The first work applying the ATPG-based rewiring techniques for FPGA routability improvement is proposed in “Postlayout logic restructuring using alternative wires” of S. C. Chang, K. T. Cheng, N. S. Woo, and M. Marek-Sadowska, IEEE Trans. Computer-aided Design, vol. 16, pp. 587-596, June, 1997. In this work, rewiring is used to find alternative wires for all nets after placement. Accordingly, routing order priorities are assigned to the nets using a simple rule: lower routing priorities are assigned to nets with alternative wires, and higher priorities are assigned to nets without alternative wires. If a net could not be routed, it would be replaced by its alternative wire.
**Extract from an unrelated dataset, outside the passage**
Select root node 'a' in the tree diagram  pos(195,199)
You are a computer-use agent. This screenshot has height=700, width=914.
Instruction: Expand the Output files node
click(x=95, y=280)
This priority ranking idea is roughly sound as a wire possessing more alternative wires can be considered to have more routing flexibility and thus can yield more alternatives in later routing stages where routing resources are less abundant. In that paper, experiments are carried out on two circuits by using an AT&T ORCA router. These two originally but not completely routed circuits are successfully routed under this scheme. This is the first known work in the art to apply rewiring to improve a FPGA routing. However, as the circuit structure will change after each rewiring, the ranking may be out-dated after any rewiring transformation, and the special properties of Look-Up-Table (LUT) based structures are not explored much in this routing scheme, either.
Another approach is SPFD-based postlayout logic synthesis. Its delay reduction scheme, SPFD-based Enhanced Rewiring (ER) technique, is presented in “A new enhanced SPFD rewiring algorithm” of J. Cong, J. Y Lin, and W. N. Long, in Proc. IEEE/ACM International Conference on Computer-aided Design '02, San Jose, Calif., USA, November 2002, pp. 672-678. In this work, based on placement information, a delay model is used to estimate delays of all nets. This model is based on locations of LUTs in Quartus placement, and the delay between different locations in the Quartus placement is statistically calculated. The delay between two LUTs is estimated as an average delay between these two locations. The SPFD-based rewiring scheme traverses the circuit for M passes to perform rewiring on ε-critical paths. An ε-critical path is a path whose delay is larger than (1−ε)D, where D is the largest path delay and ε<1. After a replacement, the placement is not redone and only routing is performed for a whole new netlist. In experiments, Quartus (Version II 1.0) is applied to do the placement and routing. The application of SPFD-based rewiring brings a reduction of up to 22.3% (avg. 5.1%) on critical path delay, whereas two of eleven benchmark circuits become worse on delay performance. The approach suffers in a quite slow runtime. According to the experiments, the placement and routing for some circuits are not completed within 8 hours due to their CPU-costly equivalence condition test for the rewiring. For other circuits, the runtime of ER is 12.5 times of that of the SPFD-based Local Rewiring (SPFD-LR) algorithm, whose average CPU time on the benchmark circuits is 52.5 seconds by the level-oriented method (up to 681.79 seconds), as stated in “A new method to express functional permissibilities for LUT based FPGAs and its applications” of S. Yamashita, H. Sawada, and A. Nagoya, in Proc. IEEE/ACM International Conference on Computer-aided Design '96, San Jose, Calif., USA, November 1996, pp. 254-261.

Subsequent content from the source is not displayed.